Stored data
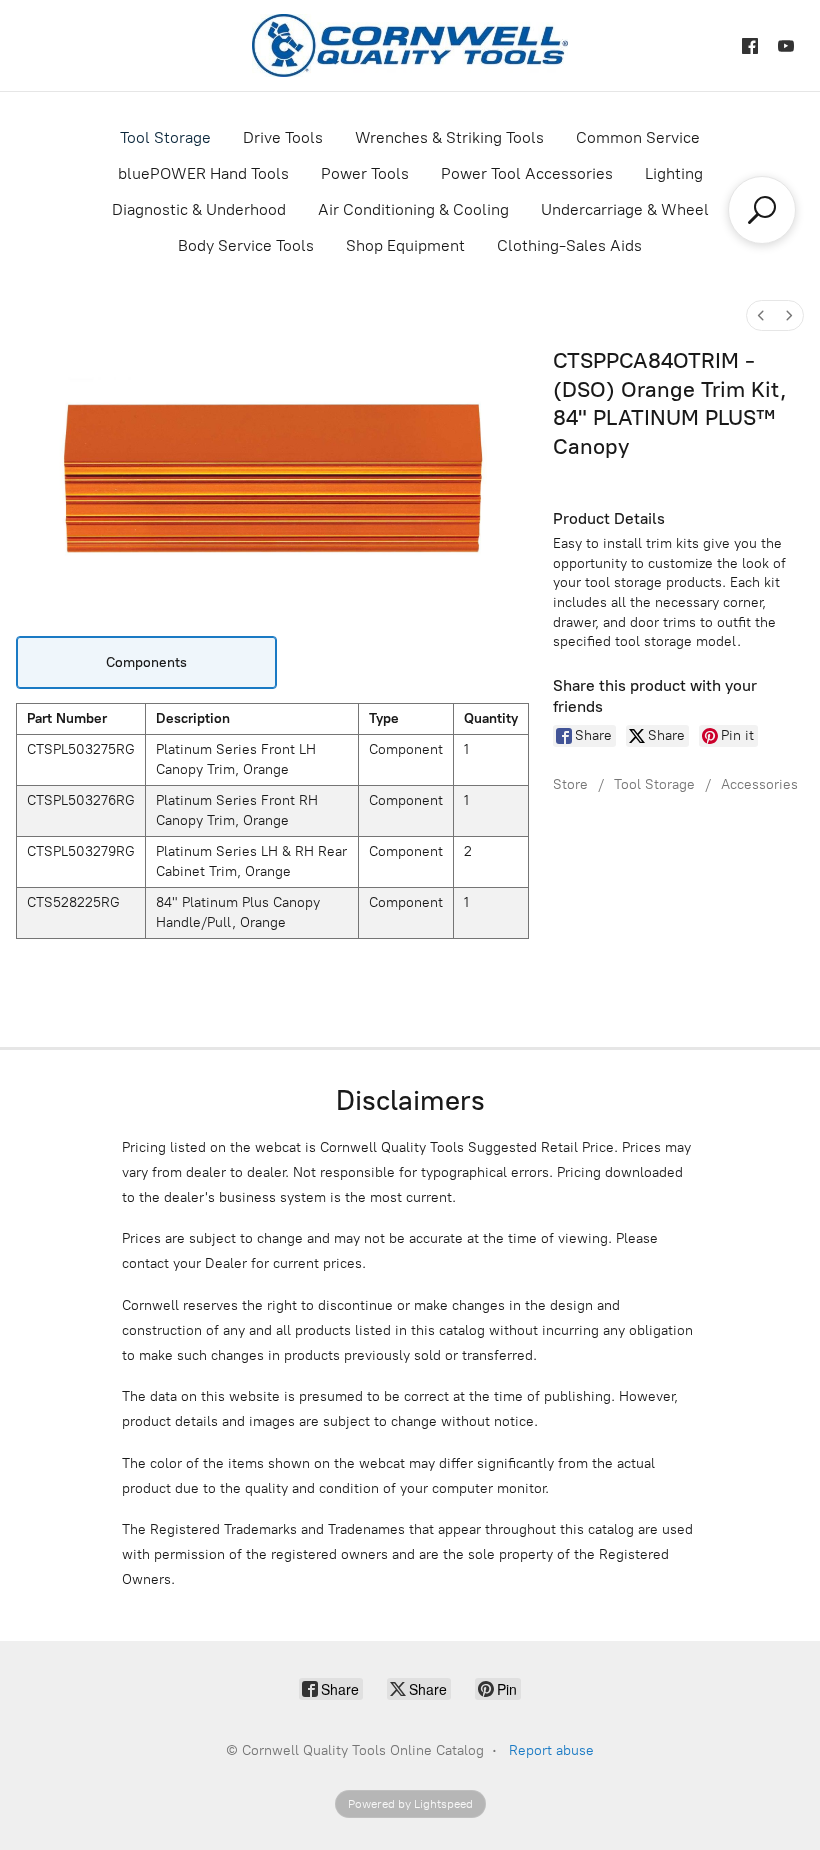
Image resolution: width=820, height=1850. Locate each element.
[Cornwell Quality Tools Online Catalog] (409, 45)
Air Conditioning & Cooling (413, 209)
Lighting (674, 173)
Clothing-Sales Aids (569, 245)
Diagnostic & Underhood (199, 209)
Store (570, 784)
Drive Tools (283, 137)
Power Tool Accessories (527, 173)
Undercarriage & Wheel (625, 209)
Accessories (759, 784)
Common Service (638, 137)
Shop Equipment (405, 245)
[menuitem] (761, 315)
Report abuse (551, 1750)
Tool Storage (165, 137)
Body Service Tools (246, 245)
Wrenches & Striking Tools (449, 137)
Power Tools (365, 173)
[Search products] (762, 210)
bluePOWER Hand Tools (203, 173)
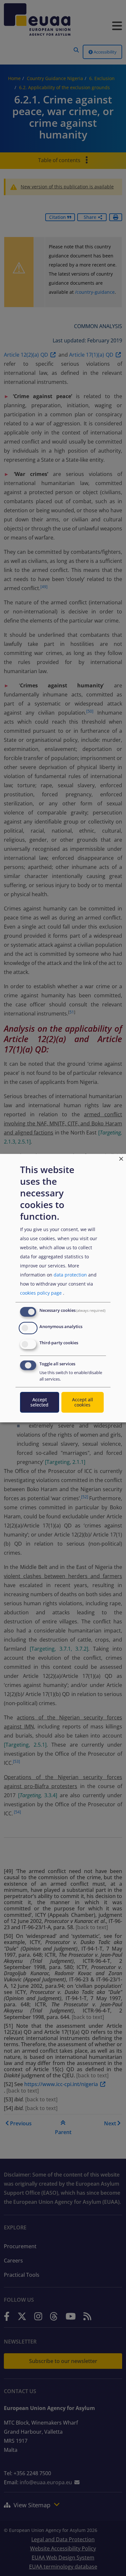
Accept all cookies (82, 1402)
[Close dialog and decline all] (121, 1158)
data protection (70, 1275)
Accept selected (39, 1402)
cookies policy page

**Task goal:** Return the records above exactly as written. Do not include their images.

**Problem solution:**
Image resolution: width=820, height=1850. Locate each element.
[Cornwell Quality Tools Online Catalog] (409, 45)
Air Conditioning & Cooling (413, 209)
Lighting (674, 173)
Clothing-Sales Aids (569, 245)
Diagnostic & Underhood (199, 209)
Store (570, 784)
Drive Tools (283, 137)
Power Tool Accessories (527, 173)
Undercarriage & Wheel (625, 209)
Accessories (759, 784)
Common Service (638, 137)
Shop Equipment (405, 245)
[menuitem] (761, 315)
Report abuse (551, 1750)
Tool Storage (165, 137)
Body Service Tools (246, 245)
Wrenches & Striking Tools (449, 137)
Power Tools (365, 173)
[Search products] (762, 210)
bluePOWER Hand Tools (203, 173)
Accept all cookies (82, 1402)
[Close dialog and decline all] (121, 1158)
data protection (70, 1275)
Accept selected (39, 1402)
cookies policy page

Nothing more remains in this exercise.